For a portion to serve four people

  • 4 cloves of crushed garlic
  • 1 large aubergine
  • 1 large green or red pepper (sliced)
  • 2-3 cups of crushed tomatoes
  • 1 heaped tablespoon of tomato purée (concentrate)
  • 1 small glass of red wine
  • A level teaspoon of sweet or smoked pimentón (paprika)
  • Salt and pepper
  • A pinch of sugar (optional)
  • Olive oil for frying

This is pretty much a traditional tomato sauce, apart from the way you deal with the aubergine. Start by cutting the top off the aubergine and slice it lengthways into quarters. Placing the white flesh against a grater, keep grating until you get to the skin and then stop. Repeat with the remaining quarters. You could also do this in a food processor, but you’d need to peel the aubergine first, and it’ so quick to do it’s hardly worth bothering. Discard the purple skin or feed it to some friendly local chickens.

Slowly braise the garlic in a little oil until soft, then add the aubergine and peppers and cook slowly (covered) until the vegetables are softened (about 10 minutes). Now add the tomato, the concentrate, the wine and the pimentón and season lightly. Bring to a bubble and then reduce the heat and cook very slowly (covered) for about an hour. Stir every so often and you may need to add a splash of water if it’s getting too thick. The aubergine melts into the sauce and gives it a slightly meaty texture.

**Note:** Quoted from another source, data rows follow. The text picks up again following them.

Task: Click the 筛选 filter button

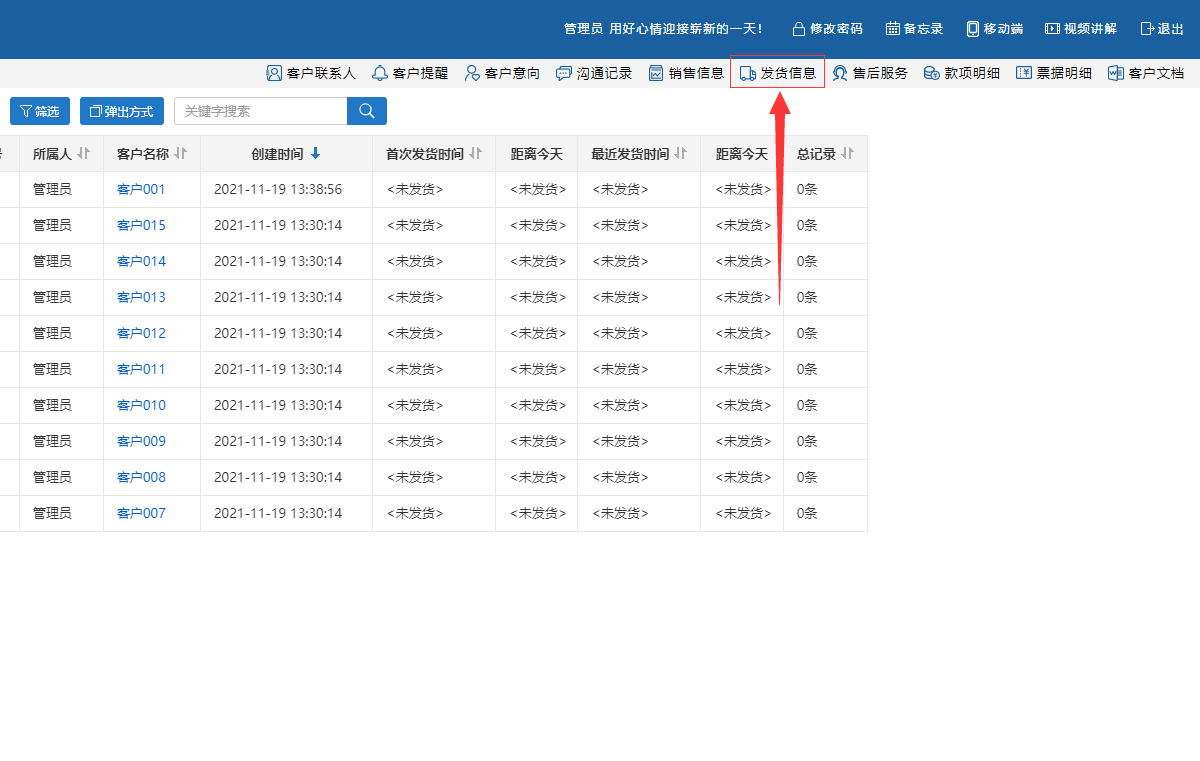Action: [40, 111]
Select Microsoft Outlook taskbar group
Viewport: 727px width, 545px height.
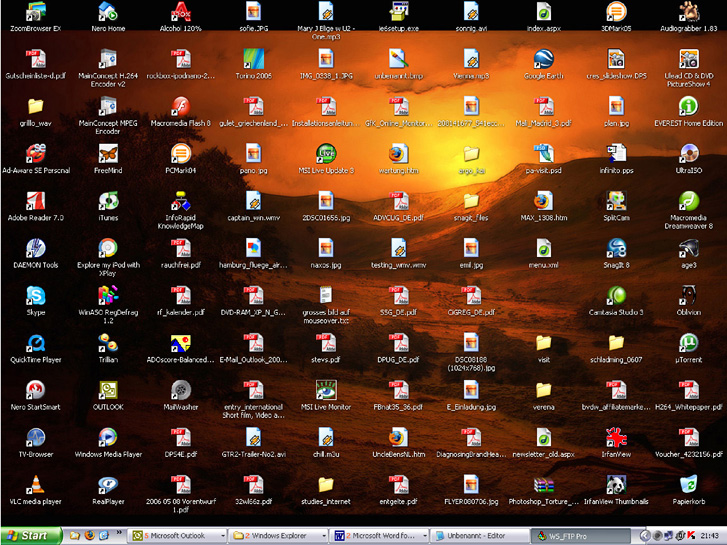pos(176,535)
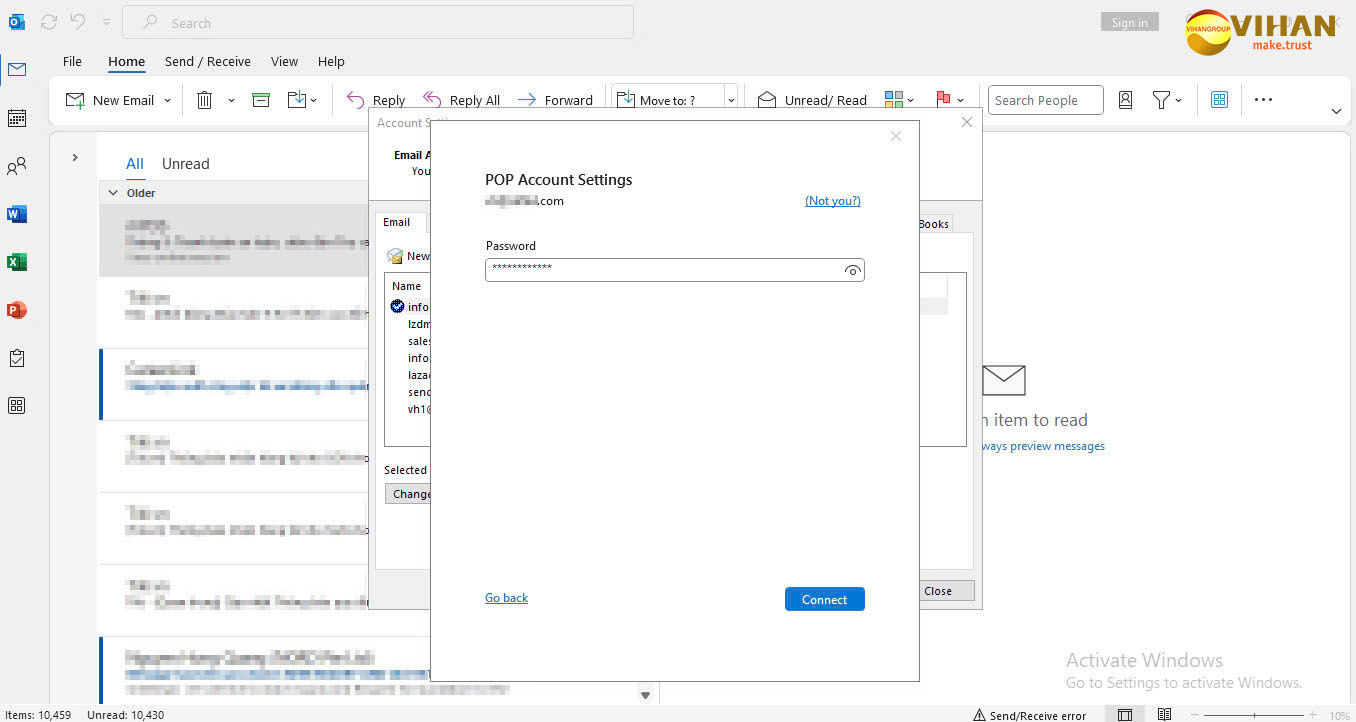1356x722 pixels.
Task: Click the (Not you?) link
Action: click(832, 201)
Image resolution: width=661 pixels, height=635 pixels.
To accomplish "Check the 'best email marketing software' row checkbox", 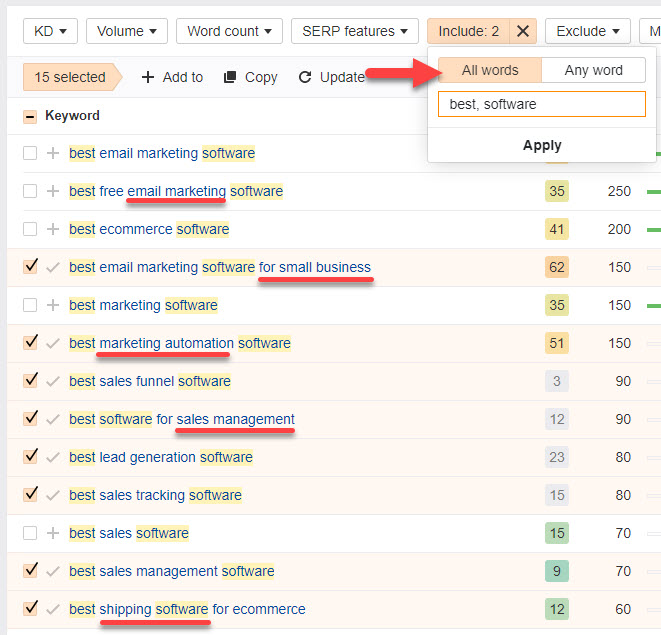I will point(30,153).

I think you'll find I look great from any angle...
I think you’ll find I look great from any angle…

Taste and adjust the seasoning if necessary (I didn’t need to add sugar as I used mature tomatoes from the veggie garden, but sometimes you need just a little pinch). Cook for a few minutes uncovered and enjoy with pasta, pizza, over meat or fish or as a bruschetta topping. If you don’t tell an aubergine hater what’s in there, they probably wouldn’t even know as the seeds look like tomato seeds when cooked and the taste is a wonderful mixture of slow cooked vegetables.

Luna starts her acclimatisation training for the colder English weather...
Luna starts her acclimatisation training for the colder English weather…

And because tomato sauce is not desperately exciting to look at, I’ve also given you a few gratuitous Alfi and Luna photos…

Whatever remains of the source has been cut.